植物の生き様はわからないことだらけ。遺伝マーカーでその謎を解く。

教授 亀山 慶晃

地域環境科学部 地域創成科学科

クスノキは日本を代表する照葉樹。巨樹巨木になるその樹形は日本の里山の象徴でもある。

そんなクスノキだが、実は日本の在来種なのか、外来種なのかすらよくわかっていない。こうした謎が植物の世界にはとても多い。そもそも植物は繁殖の仕方が複雑で、しかも世代交代にかかる時間が長いために、研究が難しかったというのが謎が残されている理由だ。例えば一カ所に群生している樹木でも、その中心部付近の個体と周辺部にある個体とでは繁殖様式が異なることがあるが、これもそんな謎のひとつだ。

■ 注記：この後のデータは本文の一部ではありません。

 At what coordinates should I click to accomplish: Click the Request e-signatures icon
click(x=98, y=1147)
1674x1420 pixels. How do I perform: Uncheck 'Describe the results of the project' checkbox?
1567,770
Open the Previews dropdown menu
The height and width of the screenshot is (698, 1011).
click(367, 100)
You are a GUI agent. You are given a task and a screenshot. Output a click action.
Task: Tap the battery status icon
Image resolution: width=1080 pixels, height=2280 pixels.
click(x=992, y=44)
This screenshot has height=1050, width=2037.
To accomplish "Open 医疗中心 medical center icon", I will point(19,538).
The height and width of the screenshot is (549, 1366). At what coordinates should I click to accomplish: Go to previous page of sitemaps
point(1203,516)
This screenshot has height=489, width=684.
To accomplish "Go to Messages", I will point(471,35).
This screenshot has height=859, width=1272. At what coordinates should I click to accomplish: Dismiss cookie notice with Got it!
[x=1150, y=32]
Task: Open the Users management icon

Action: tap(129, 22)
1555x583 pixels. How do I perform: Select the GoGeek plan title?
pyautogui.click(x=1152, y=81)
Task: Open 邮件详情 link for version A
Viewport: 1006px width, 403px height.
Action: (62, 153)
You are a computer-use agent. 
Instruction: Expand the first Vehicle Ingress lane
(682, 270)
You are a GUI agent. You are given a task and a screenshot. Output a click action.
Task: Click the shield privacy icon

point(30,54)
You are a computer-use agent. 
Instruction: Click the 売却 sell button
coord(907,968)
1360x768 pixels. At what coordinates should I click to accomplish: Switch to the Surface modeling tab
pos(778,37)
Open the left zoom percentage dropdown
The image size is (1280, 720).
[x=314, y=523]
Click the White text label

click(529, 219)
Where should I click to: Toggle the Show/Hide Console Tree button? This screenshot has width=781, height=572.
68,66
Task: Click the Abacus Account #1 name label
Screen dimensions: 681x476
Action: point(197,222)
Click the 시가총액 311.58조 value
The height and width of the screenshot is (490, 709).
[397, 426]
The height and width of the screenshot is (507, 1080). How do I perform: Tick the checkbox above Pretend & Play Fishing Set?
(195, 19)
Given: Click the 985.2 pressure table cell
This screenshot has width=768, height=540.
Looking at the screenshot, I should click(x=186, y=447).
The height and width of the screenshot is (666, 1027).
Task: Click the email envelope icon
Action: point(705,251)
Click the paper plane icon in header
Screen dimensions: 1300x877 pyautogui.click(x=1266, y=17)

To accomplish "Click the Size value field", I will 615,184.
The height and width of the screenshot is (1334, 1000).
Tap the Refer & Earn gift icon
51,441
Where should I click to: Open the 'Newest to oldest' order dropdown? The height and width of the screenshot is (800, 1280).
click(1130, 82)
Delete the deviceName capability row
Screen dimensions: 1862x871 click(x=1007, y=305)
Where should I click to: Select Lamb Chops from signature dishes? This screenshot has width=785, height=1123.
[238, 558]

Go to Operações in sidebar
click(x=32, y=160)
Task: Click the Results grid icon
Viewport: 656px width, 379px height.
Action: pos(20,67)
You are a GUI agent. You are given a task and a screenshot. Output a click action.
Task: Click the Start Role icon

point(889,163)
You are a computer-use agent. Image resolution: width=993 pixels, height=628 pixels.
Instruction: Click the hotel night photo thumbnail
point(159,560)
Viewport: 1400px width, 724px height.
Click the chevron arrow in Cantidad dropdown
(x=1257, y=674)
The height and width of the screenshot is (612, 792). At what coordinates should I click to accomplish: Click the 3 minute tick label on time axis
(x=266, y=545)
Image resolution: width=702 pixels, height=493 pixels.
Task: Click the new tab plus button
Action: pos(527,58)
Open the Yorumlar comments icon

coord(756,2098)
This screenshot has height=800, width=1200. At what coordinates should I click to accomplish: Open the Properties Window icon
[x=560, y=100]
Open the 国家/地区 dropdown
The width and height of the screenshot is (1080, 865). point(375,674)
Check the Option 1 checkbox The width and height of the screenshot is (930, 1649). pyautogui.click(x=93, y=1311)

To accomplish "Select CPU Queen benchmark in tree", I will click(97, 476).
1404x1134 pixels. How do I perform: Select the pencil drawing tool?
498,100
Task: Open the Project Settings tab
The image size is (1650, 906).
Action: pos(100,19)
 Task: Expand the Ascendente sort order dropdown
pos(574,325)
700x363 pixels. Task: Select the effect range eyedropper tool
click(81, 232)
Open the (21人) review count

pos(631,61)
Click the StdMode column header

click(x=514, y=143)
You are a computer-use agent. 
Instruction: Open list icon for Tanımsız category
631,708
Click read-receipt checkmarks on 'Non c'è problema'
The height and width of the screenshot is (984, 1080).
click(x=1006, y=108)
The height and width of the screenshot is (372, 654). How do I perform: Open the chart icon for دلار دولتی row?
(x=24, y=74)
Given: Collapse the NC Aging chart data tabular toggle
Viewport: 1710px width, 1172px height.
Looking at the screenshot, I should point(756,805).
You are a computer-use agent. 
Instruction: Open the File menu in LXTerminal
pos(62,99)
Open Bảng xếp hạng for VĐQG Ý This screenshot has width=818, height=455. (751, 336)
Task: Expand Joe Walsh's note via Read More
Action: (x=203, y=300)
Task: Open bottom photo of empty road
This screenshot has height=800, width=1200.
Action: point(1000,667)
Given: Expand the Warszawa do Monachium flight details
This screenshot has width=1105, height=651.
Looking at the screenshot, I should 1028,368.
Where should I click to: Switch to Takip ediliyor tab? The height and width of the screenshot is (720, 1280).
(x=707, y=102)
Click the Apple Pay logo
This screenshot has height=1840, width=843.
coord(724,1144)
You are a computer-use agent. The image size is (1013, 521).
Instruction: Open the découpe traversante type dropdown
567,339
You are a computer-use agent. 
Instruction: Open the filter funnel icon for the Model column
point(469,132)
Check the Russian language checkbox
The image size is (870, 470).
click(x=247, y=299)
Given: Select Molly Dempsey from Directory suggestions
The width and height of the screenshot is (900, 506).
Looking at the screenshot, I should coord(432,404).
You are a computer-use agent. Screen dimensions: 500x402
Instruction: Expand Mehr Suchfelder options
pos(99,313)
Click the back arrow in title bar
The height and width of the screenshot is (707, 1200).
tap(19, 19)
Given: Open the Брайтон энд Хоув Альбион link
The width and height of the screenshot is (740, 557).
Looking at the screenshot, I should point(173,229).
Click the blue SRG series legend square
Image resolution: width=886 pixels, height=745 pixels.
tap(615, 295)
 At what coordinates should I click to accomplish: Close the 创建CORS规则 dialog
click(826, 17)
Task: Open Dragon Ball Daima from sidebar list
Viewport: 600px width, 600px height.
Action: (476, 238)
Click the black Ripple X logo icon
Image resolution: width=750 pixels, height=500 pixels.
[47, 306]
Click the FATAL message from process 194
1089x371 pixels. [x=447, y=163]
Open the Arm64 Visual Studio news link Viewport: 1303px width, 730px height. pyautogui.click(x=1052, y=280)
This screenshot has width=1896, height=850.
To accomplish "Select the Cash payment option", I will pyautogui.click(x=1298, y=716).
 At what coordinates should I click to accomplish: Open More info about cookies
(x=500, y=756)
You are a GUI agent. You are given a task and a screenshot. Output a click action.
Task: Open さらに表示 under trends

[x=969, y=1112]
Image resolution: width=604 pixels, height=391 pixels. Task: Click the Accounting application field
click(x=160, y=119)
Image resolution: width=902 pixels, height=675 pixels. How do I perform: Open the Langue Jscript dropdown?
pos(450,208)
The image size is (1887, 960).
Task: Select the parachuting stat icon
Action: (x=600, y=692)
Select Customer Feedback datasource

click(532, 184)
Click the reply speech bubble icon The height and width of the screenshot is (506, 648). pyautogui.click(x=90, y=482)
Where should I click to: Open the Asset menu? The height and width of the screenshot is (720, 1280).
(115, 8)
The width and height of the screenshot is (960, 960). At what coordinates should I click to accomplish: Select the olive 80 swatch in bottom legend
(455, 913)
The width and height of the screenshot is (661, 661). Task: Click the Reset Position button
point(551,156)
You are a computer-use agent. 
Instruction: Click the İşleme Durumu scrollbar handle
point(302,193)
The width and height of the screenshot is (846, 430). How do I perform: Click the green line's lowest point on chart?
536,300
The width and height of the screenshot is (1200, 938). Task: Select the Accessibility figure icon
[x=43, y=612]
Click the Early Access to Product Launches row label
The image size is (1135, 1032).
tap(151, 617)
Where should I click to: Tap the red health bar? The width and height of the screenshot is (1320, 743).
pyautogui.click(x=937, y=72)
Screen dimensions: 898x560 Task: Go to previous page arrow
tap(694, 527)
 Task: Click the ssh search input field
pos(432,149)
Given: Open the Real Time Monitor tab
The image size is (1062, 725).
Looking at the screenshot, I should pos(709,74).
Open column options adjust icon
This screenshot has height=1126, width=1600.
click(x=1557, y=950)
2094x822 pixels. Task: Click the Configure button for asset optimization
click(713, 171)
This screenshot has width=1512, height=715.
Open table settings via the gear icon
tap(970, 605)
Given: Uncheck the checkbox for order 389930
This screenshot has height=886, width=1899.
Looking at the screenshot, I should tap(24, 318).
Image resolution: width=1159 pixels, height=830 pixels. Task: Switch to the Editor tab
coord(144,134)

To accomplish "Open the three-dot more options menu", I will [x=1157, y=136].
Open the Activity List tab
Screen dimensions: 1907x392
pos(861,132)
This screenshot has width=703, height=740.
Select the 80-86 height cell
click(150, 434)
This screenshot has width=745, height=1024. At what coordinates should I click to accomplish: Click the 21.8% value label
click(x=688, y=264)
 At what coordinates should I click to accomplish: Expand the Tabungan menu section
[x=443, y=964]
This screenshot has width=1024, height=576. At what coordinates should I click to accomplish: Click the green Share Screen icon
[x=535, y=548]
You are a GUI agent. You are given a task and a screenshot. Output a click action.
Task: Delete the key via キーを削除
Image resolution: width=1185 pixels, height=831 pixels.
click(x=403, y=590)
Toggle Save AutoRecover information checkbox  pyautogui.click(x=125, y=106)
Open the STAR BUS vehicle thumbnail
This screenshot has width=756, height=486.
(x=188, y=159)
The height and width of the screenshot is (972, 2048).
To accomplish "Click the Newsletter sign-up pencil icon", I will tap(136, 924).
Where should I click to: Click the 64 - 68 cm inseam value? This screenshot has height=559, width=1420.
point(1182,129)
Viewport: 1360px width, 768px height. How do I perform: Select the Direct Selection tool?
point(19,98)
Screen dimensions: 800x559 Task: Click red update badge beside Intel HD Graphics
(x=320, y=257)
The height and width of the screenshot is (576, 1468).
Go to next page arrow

このようにこれまで研究が困難だった植物の繁殖や個体群の維持の仕組みを、遺伝マーカーと呼ぶ特定のDNA配列に着目し研究しているのが東京農業大学の亀山慶晃教授。遺伝子を使った「分子生態学」を推進してきた草分けの一人である。亀山教授はクスノキの遺伝マーカーを使って、かつて樟脳やセルロイドの原料として人間が深く関わってきた世代の個体と、まったく関わっていない樹齢数千年の個体を比較することで、人間が植物にどんな影響を与えてきたかを明らかにしつつある。

「遺伝マーカーを解析することで世代を遡り、どのような繁殖を行ってきたかを追求できます。例えば外来種による遺伝子汚染が何を引き起こすのか? そんな植物の生き様の謎に迫ることができるのが、この研究の面白さです」。